• ACTIVITY
An exact copy of the listing below is the answer, with the pictures removed.

BEGIN

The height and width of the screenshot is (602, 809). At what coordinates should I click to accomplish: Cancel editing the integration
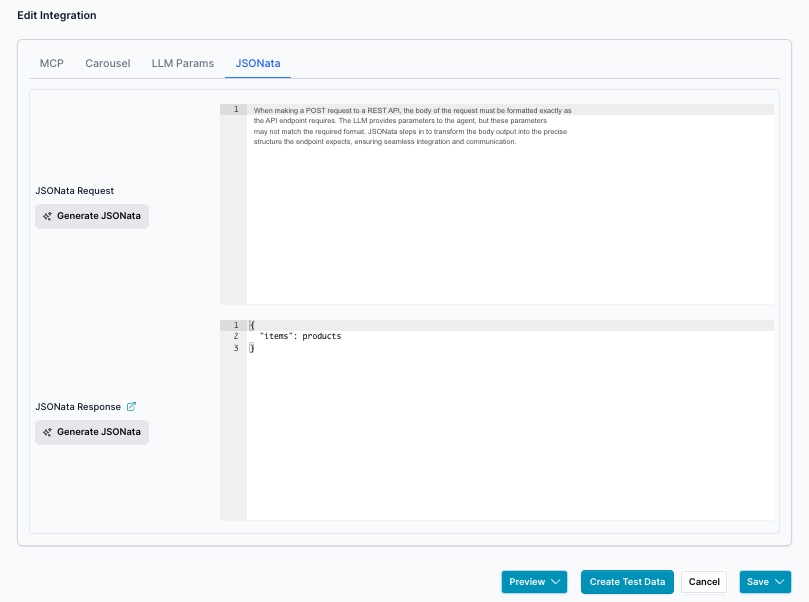(x=704, y=582)
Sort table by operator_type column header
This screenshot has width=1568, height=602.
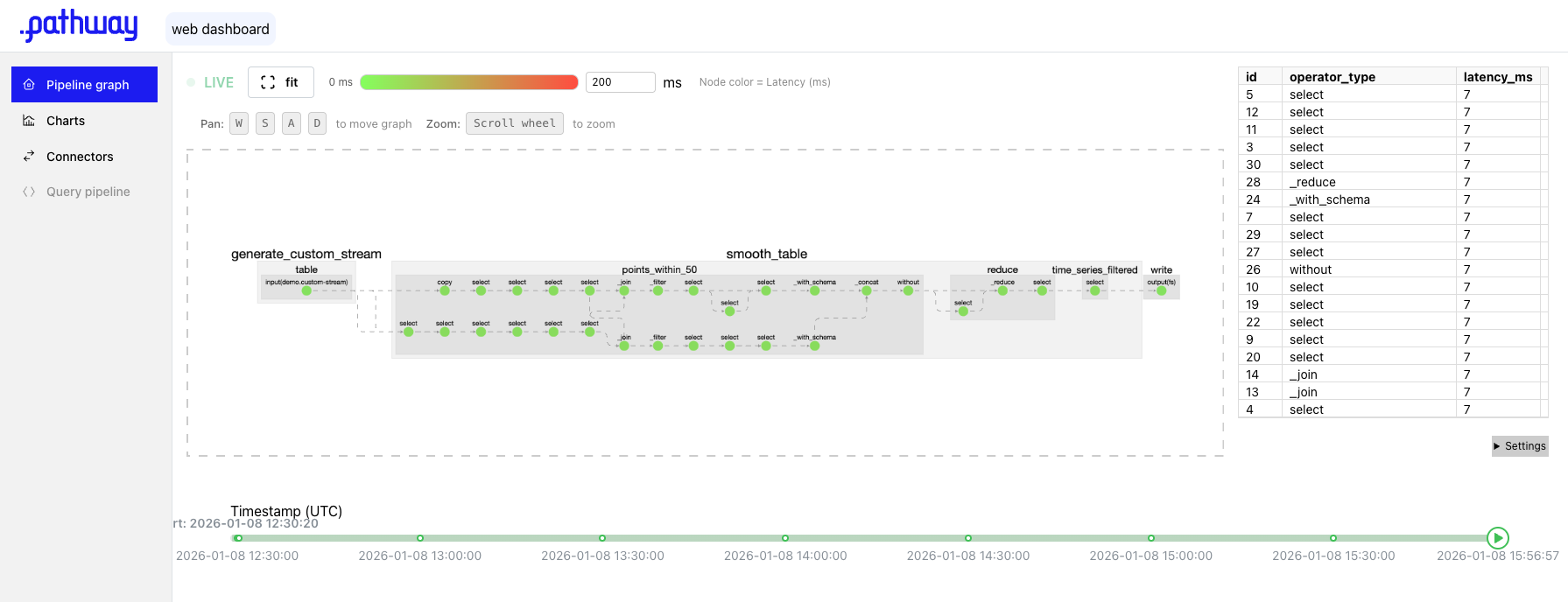[1332, 77]
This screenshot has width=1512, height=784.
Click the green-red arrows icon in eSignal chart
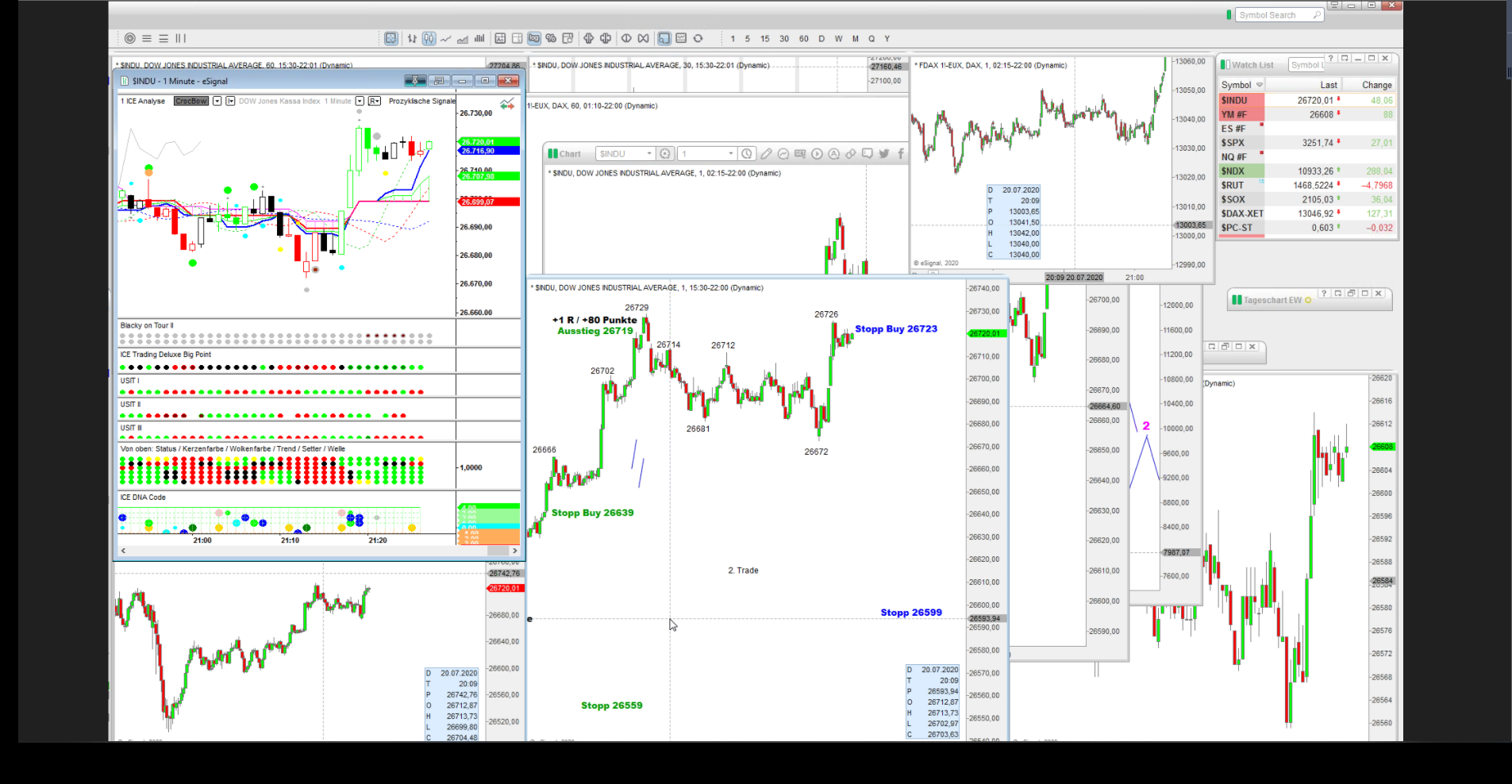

END

• RESPONSE
The height and width of the screenshot is (602, 809). At what coordinates should I click to accomplish: Cancel editing the integration
(x=704, y=582)
Sort table by operator_type column header
This screenshot has width=1568, height=602.
[1332, 77]
This screenshot has width=1512, height=784.
Click the green-red arrows icon in eSignal chart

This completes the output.